La montée en flèche de la production de schiste au cours de la dernière décennie a fait des États-Unis le plus grand producteur de pétrole au monde, avec une production pré-pandémique atteignant 13 millions de b/j, soit plus de 10 % de l’offre mondiale. La croissance de la production chaque année pendant les années de boom a répondu à elle seule à l’augmentation globale de la demande mondiale, contribuant ainsi à contenir les prix du brut.

Mais la production américaine la semaine dernière était remontée à seulement 12,1 millions de barils par jour après une forte baisse lorsque les prix du pétrole ont chuté pendant la pandémie. De nouvelles inquiétudes concernant la faible croissance de l’offre de schiste surviennent alors que les commerçants s’inquiètent également de la capacité du groupe de producteurs de l’Opep à augmenter l’offre. La semaine dernière, le cartel a annoncé un plan pour commencer à réduire sa production.

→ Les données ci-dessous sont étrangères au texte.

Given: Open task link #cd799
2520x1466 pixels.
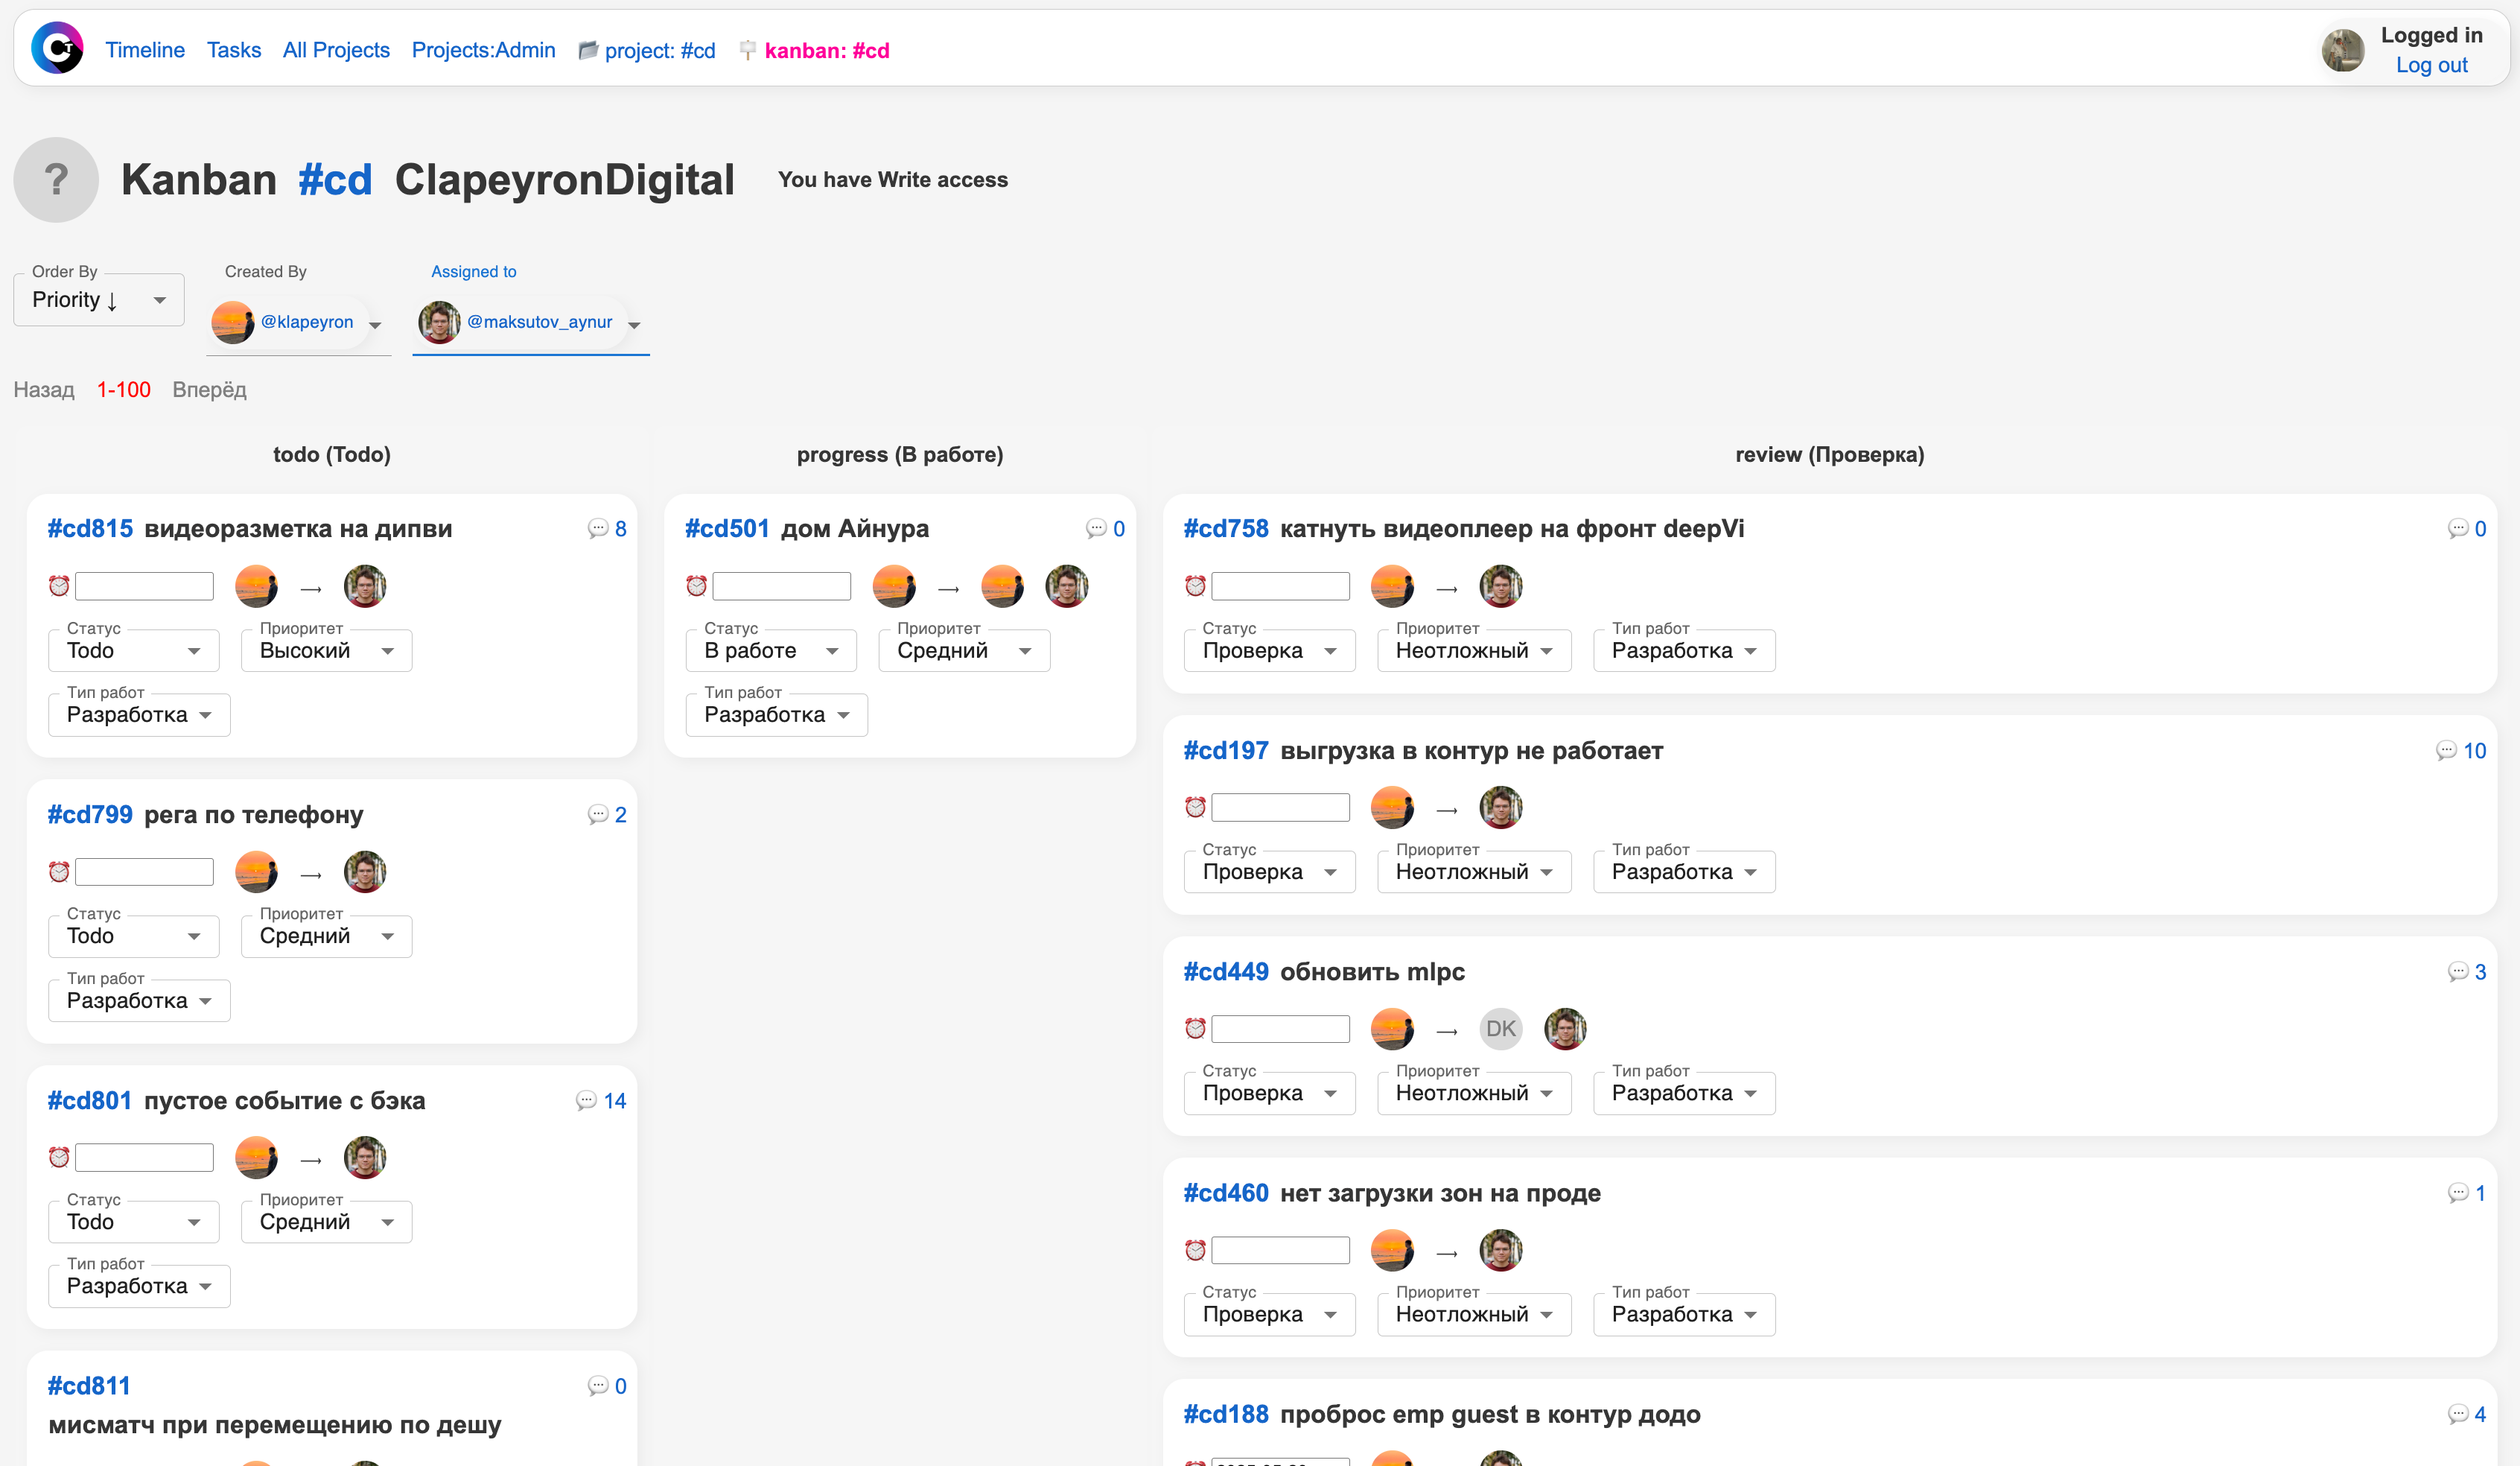Looking at the screenshot, I should coord(90,815).

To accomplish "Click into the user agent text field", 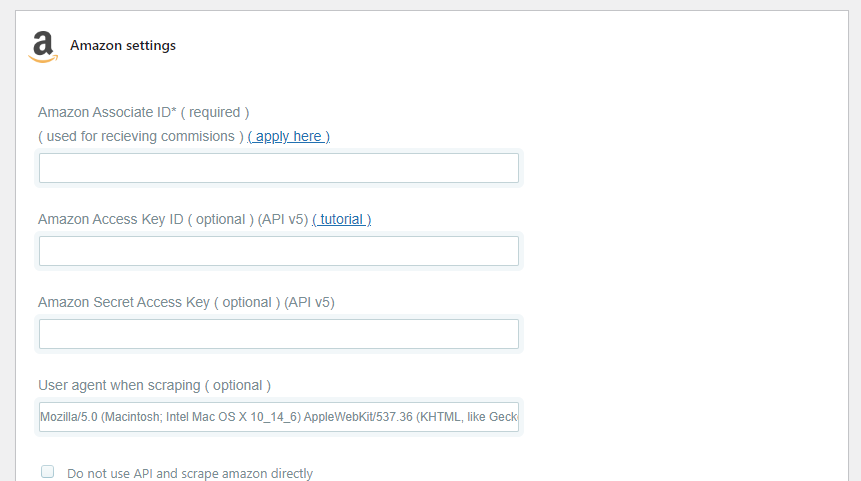I will click(x=279, y=417).
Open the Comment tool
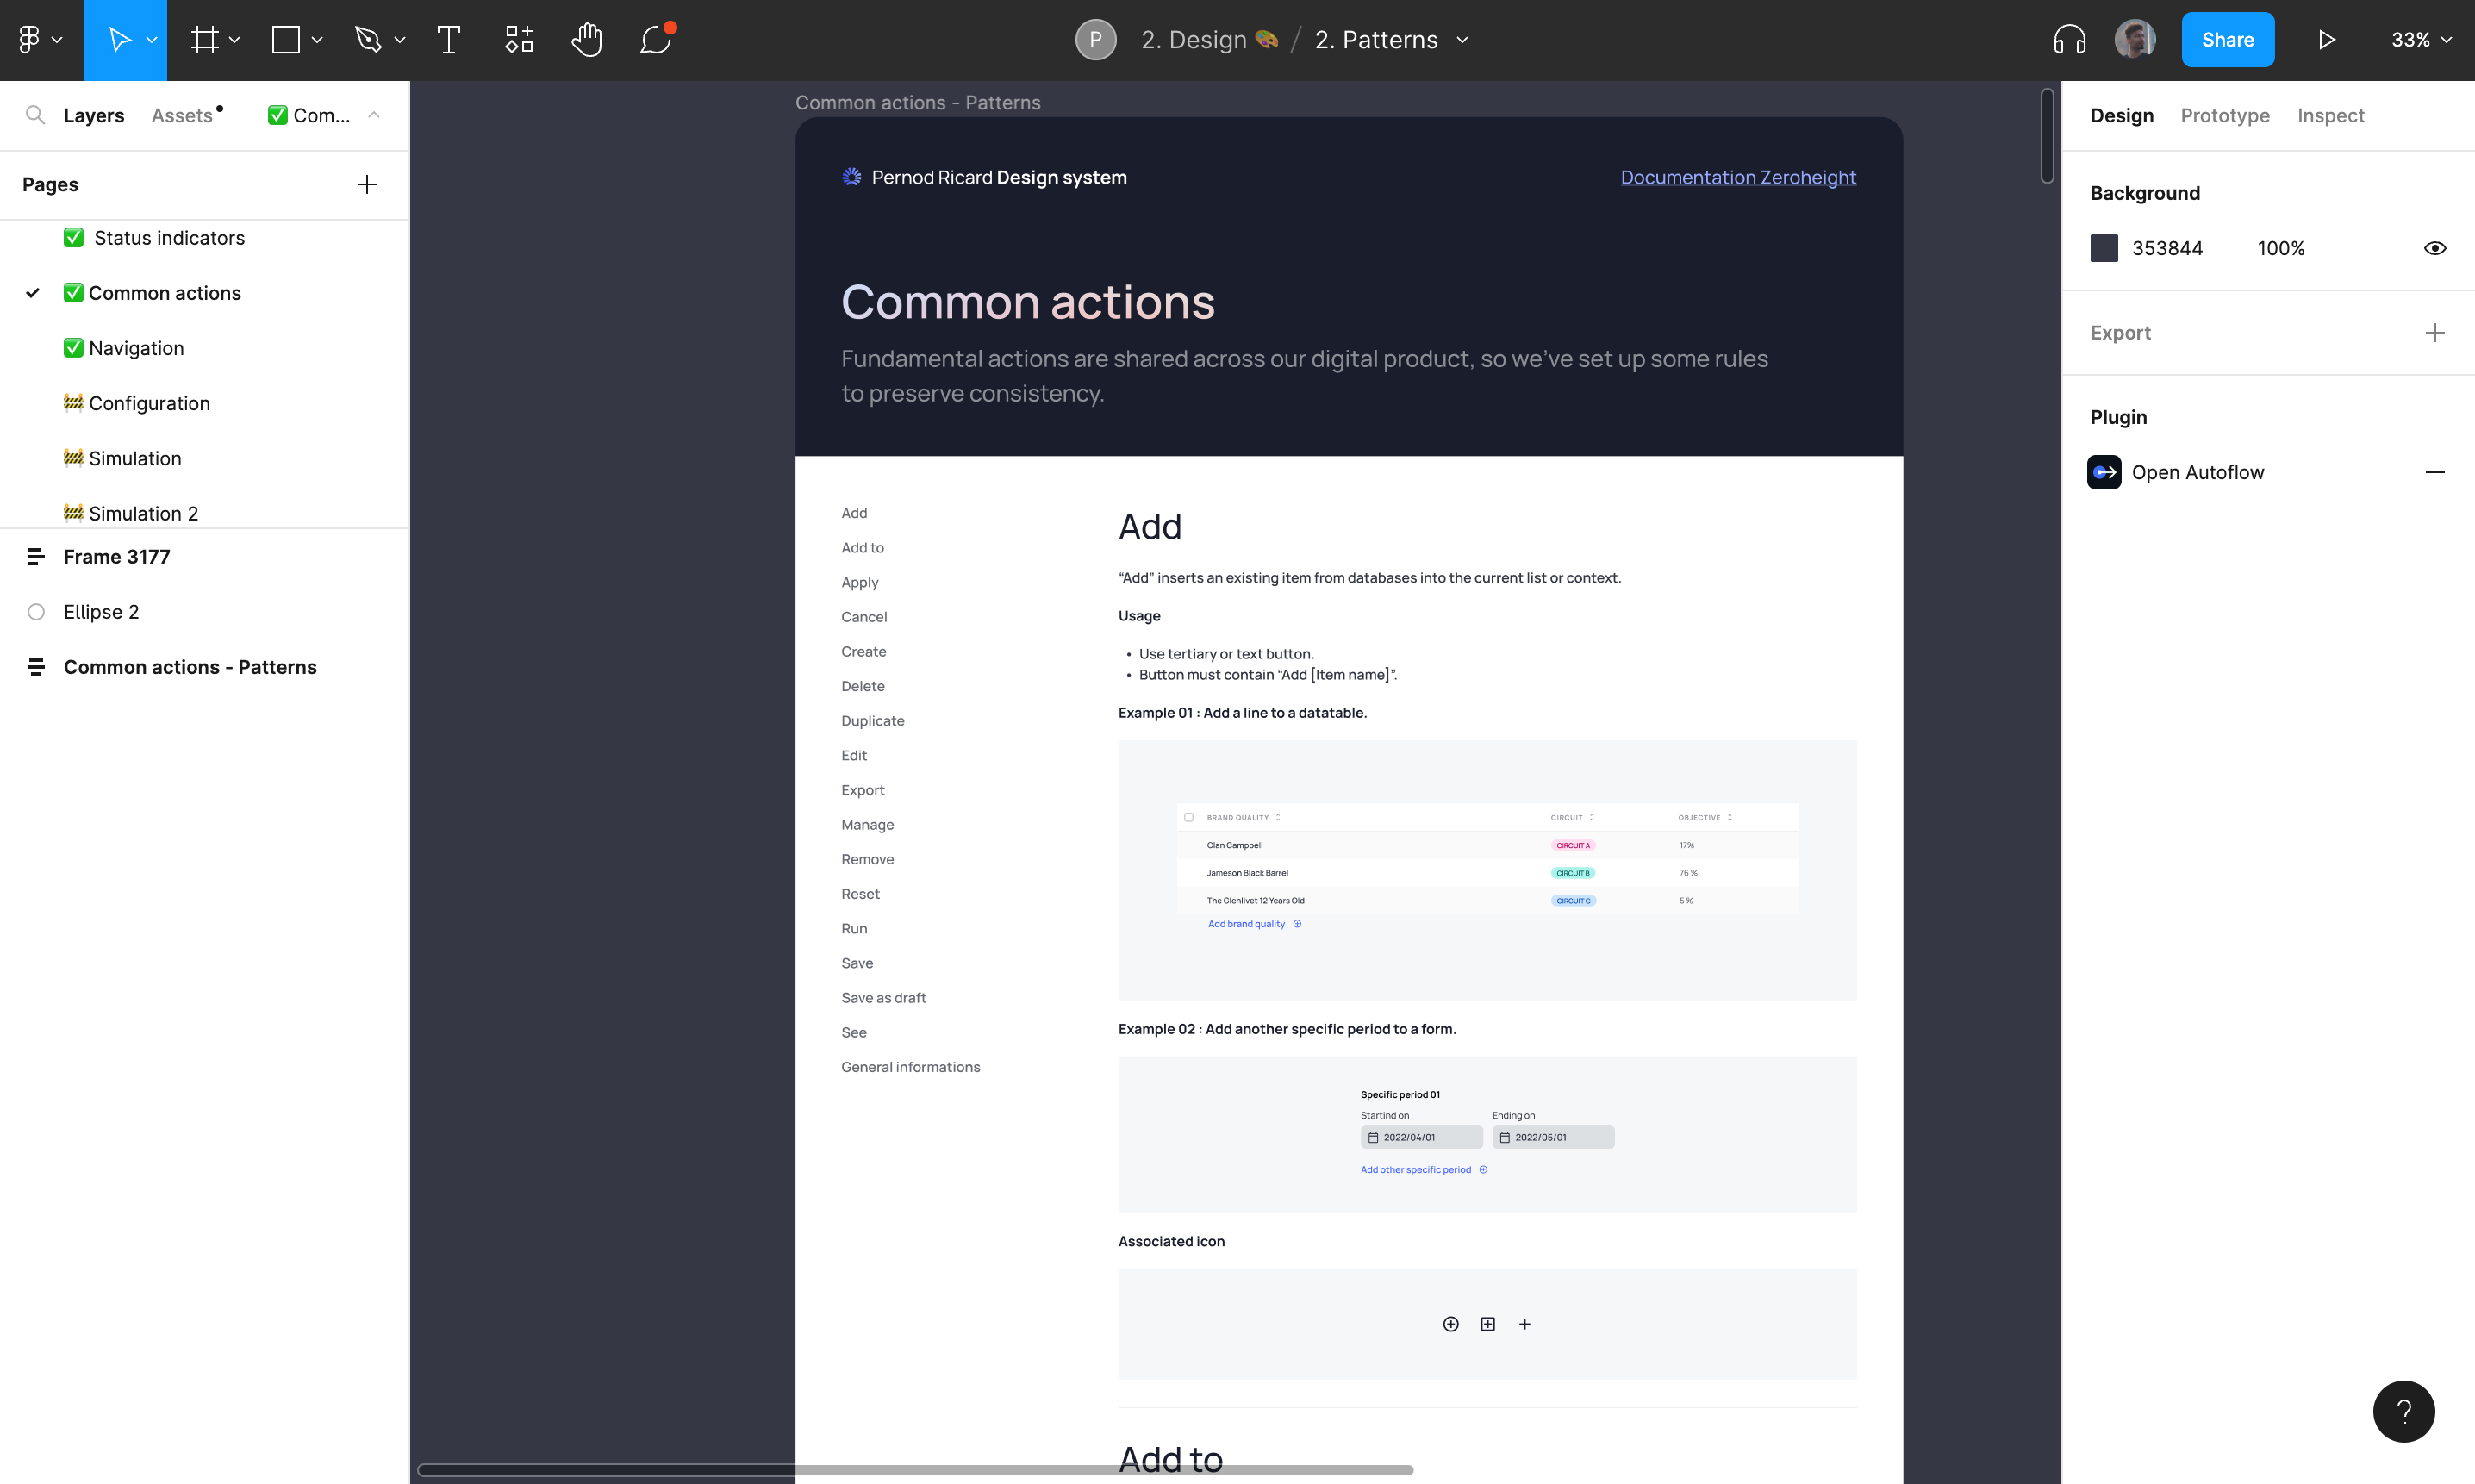Viewport: 2475px width, 1484px height. point(656,40)
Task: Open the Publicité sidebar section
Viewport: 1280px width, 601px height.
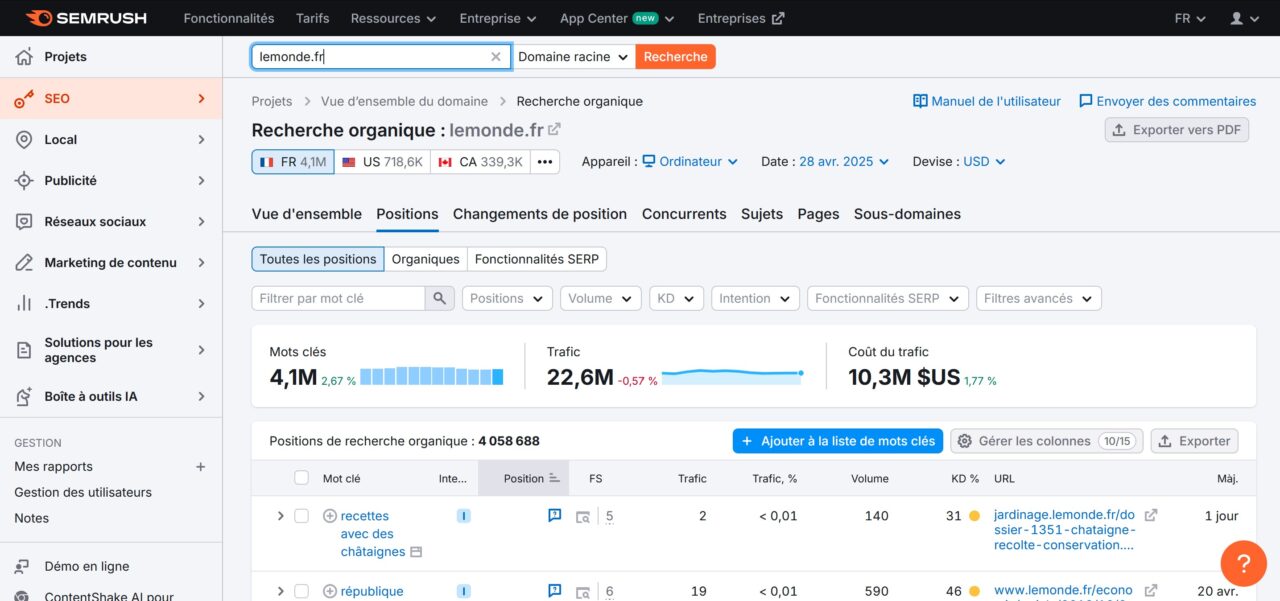Action: click(74, 180)
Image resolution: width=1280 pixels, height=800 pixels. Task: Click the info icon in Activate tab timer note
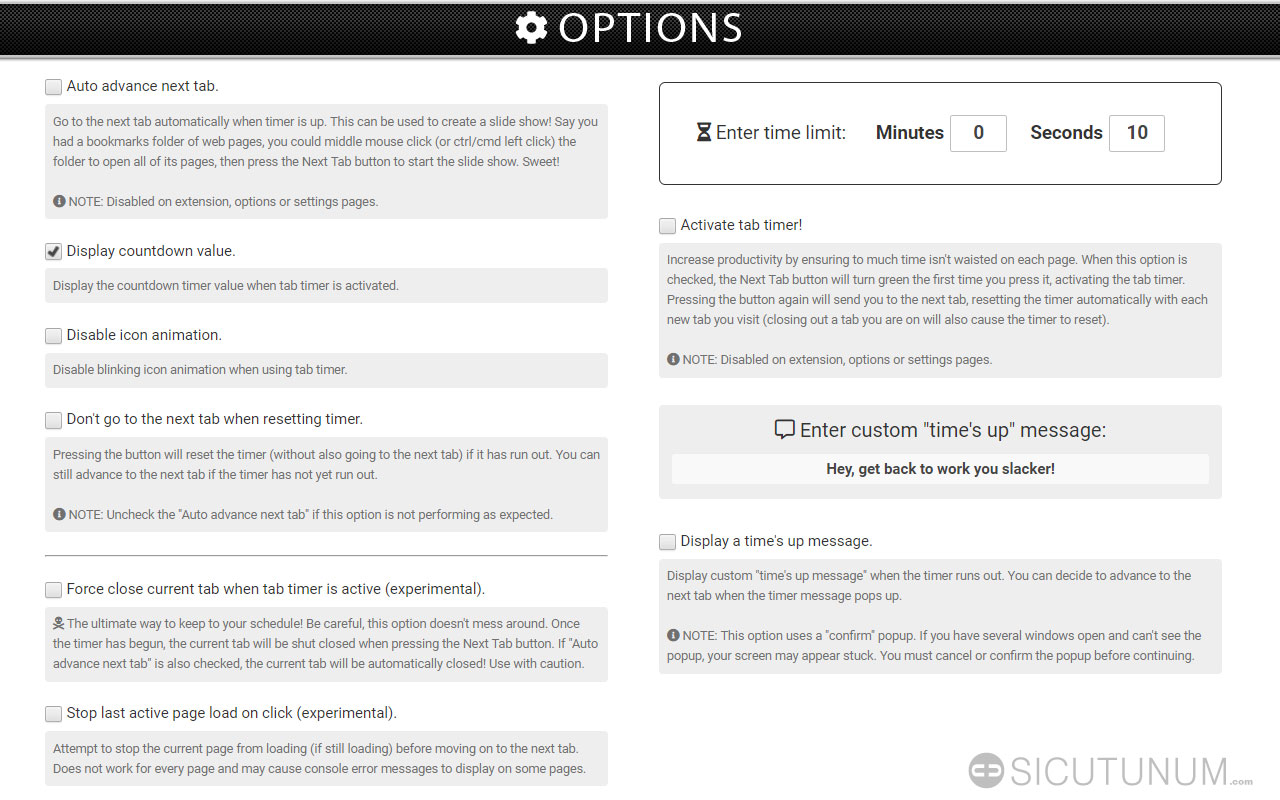pos(673,359)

Alors que les supermajors Chevron et ExxonMobil, ainsi que certaines entreprises privées, accélèrent le forage, le nombre total de plates-formes en exploitation a stagné ces dernières semaines et la productivité par puits a plongé.

Graphique linéaire de la production par puits (barils par jour) montrant que les grands bassins de pétrole de schiste des États-Unis deviennent moins productifs

Ben Dell, directeur général du groupe de capital-investissement Kimmeridge Energy, a déclaré que les investisseurs de l’industrie du schiste à Wall Street ne donneraient pas leur bénédiction à une forte augmentation de la production, préférant un modèle à faible production et à haut profit.

« Les investisseurs ne veulent généralement pas que les entreprises de schiste poursuivent un modèle de croissance », a-t-il déclaré. « La disponibilité du capital est extrêmement limitée. »

De modestes augmentations de l’offre en provenance des États-Unis dans les mois à venir « ne feraient pas bouger les choses à l’échelle mondiale », a déclaré Matt Gallagher, directeur du foreur privé Greenlake Energy Ventures. « Cela peut être dangereux si nous pensons que cette énergie bon marché peut croître – en particulier du côté du pétrole – pour toujours. »

Le gouvernement américain s’est battu pendant des mois pour faire baisser les prix du brut et de l’essence, qui ont atteint un niveau record plus tôt cette année et alarmé l’administration Biden avant les élections de mi-mandat en novembre.

La Maison Blanche a appelé les producteurs de schiste à augmenter l’offre, la secrétaire américaine à l’Énergie, Jennifer Granholm, décrivant le pays comme étant sur le « pied de guerre ».

Yellen a déclaré que les États-Unis travaillaient avec les alliés du G7 pour créer des exemptions potentielles à l’embargo russe afin d’éviter un choc d’approvisionnement.